Your objective
Copy out every line below that contains the word "table".
+ + + + +
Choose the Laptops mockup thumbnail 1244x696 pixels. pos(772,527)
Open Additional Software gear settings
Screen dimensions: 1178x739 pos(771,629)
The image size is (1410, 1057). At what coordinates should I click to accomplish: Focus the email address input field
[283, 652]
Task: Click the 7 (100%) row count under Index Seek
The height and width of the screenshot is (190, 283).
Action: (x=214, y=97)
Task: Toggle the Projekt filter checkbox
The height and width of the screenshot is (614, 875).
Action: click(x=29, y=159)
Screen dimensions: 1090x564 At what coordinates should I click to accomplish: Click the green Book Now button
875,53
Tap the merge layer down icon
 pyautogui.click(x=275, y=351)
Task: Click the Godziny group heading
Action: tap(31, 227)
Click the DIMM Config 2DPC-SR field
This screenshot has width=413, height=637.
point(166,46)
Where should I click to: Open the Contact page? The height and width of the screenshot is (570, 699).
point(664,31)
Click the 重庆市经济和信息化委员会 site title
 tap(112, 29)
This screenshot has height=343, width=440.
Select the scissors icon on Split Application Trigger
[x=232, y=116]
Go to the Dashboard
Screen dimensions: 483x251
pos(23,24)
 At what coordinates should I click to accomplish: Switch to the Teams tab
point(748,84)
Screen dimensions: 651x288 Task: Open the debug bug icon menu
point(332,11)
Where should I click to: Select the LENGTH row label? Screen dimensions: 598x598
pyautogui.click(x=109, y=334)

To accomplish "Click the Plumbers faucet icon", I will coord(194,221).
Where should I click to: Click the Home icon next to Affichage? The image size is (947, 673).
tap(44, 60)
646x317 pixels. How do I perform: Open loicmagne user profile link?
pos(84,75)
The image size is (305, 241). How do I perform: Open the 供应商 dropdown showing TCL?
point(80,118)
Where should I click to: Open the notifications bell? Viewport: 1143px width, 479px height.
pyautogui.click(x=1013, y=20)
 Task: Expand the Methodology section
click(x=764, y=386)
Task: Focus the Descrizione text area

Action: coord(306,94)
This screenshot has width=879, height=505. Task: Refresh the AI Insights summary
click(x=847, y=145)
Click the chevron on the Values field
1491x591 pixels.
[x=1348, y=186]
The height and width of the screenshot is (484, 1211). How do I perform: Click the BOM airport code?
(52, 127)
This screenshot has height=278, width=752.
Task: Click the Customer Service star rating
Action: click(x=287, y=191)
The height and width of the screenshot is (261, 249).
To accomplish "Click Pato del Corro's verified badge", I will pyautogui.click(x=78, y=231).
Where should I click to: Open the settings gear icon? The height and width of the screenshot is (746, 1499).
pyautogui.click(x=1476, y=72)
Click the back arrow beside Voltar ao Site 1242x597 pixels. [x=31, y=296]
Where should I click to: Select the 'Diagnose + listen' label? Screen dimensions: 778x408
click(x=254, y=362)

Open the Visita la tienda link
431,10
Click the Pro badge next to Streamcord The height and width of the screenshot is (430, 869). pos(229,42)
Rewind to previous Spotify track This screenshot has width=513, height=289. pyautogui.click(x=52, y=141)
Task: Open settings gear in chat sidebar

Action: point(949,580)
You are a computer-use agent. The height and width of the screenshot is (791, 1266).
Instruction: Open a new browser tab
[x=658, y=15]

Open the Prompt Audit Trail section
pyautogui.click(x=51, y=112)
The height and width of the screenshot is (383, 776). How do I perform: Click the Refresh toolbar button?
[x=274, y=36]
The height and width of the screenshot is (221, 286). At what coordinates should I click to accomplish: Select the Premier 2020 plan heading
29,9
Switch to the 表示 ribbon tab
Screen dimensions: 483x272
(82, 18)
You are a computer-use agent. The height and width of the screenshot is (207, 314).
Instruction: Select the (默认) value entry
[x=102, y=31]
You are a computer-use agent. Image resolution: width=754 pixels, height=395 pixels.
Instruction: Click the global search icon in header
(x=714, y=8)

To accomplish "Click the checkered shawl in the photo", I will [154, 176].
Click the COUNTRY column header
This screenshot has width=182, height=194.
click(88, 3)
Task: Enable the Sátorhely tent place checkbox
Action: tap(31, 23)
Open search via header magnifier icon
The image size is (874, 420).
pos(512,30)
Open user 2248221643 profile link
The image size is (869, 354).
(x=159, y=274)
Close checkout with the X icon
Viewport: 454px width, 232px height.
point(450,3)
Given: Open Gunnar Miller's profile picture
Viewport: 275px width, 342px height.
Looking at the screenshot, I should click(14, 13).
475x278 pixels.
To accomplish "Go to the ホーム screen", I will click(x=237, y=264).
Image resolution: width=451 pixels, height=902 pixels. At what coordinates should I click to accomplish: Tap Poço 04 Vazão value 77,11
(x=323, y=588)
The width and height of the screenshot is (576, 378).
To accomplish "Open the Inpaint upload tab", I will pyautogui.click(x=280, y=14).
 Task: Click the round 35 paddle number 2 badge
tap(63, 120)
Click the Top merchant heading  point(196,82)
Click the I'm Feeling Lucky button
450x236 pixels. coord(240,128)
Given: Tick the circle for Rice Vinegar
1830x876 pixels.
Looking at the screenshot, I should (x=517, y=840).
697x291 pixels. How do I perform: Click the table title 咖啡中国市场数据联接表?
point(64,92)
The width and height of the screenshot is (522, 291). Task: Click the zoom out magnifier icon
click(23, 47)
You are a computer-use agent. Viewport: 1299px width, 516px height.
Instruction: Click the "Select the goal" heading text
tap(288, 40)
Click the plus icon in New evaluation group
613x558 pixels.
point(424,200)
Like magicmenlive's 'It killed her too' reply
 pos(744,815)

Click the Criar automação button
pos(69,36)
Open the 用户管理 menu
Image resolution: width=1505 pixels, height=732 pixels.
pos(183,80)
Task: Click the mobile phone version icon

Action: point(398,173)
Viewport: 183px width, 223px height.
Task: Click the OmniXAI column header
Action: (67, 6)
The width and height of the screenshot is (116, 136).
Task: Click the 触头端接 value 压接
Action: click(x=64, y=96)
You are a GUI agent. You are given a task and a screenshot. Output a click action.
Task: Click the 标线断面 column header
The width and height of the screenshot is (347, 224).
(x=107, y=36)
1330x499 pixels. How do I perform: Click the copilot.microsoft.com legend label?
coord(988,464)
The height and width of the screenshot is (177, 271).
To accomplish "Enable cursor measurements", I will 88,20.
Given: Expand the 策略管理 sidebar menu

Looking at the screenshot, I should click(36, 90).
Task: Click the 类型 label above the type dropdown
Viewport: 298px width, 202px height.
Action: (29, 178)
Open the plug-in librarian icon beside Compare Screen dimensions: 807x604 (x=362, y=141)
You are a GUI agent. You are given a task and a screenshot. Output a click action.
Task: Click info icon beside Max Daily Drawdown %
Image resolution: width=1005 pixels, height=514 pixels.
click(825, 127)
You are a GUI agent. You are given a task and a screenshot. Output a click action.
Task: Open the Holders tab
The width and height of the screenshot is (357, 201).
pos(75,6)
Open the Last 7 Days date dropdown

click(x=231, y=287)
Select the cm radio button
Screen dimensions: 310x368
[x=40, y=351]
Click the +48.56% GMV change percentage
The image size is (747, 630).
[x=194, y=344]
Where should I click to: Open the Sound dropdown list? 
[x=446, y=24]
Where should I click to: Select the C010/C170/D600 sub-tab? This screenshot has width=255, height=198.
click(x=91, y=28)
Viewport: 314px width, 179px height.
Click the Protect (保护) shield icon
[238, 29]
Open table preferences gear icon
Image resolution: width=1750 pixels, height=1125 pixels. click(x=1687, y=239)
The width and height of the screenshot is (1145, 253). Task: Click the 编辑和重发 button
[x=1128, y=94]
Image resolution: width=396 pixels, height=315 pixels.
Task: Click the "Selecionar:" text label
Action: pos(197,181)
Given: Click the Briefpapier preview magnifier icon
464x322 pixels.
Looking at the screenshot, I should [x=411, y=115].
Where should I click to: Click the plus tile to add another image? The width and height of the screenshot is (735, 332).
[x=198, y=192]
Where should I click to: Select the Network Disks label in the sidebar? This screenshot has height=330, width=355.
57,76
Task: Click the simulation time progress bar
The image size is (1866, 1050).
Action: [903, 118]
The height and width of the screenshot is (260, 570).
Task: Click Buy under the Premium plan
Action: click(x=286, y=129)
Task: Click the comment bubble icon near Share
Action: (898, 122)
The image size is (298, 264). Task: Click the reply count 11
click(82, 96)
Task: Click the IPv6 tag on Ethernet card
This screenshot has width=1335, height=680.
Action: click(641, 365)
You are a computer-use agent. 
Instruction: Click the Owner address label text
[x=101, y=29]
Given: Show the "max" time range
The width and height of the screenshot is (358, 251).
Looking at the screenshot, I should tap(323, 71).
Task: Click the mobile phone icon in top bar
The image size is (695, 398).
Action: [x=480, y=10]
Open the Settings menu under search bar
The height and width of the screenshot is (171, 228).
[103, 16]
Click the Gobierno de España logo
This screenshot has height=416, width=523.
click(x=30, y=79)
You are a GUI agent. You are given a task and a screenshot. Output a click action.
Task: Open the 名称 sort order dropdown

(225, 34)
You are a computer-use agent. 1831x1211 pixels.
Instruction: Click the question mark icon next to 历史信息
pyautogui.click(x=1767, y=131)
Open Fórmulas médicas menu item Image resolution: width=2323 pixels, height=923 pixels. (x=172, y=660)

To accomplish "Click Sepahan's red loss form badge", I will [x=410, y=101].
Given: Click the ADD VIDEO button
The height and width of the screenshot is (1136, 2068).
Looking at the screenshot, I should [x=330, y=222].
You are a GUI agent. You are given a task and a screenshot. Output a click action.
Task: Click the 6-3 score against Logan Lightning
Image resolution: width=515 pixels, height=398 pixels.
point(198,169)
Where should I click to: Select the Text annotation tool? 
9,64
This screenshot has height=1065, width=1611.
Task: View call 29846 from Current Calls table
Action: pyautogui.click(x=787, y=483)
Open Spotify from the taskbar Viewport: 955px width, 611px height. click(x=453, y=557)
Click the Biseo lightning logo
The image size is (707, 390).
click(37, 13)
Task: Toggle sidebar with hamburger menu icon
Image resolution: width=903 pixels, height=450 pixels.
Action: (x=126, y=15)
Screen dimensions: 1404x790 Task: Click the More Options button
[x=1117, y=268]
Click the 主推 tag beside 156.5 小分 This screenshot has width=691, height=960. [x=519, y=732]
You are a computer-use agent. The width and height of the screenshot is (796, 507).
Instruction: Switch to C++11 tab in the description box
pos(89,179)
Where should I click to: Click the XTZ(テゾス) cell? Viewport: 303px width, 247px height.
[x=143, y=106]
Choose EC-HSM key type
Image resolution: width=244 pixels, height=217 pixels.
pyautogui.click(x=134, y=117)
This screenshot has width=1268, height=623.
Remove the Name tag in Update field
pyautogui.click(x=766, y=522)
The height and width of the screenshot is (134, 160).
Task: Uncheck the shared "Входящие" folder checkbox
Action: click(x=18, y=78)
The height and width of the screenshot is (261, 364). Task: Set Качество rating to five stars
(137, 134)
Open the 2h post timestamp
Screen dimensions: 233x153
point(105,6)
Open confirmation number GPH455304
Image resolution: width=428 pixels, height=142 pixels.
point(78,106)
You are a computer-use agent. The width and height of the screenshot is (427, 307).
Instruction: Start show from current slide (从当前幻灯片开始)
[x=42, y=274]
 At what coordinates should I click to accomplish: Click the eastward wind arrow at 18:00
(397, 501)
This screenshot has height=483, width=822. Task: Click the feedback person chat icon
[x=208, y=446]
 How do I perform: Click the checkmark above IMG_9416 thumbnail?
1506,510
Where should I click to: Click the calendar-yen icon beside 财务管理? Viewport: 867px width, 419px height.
+ + + + +
The answer
697x291 pixels. How do I perform: Click the table title 咖啡中国市场数据联接表?
Open table preferences gear icon
Task: View call 29846 from Current Calls table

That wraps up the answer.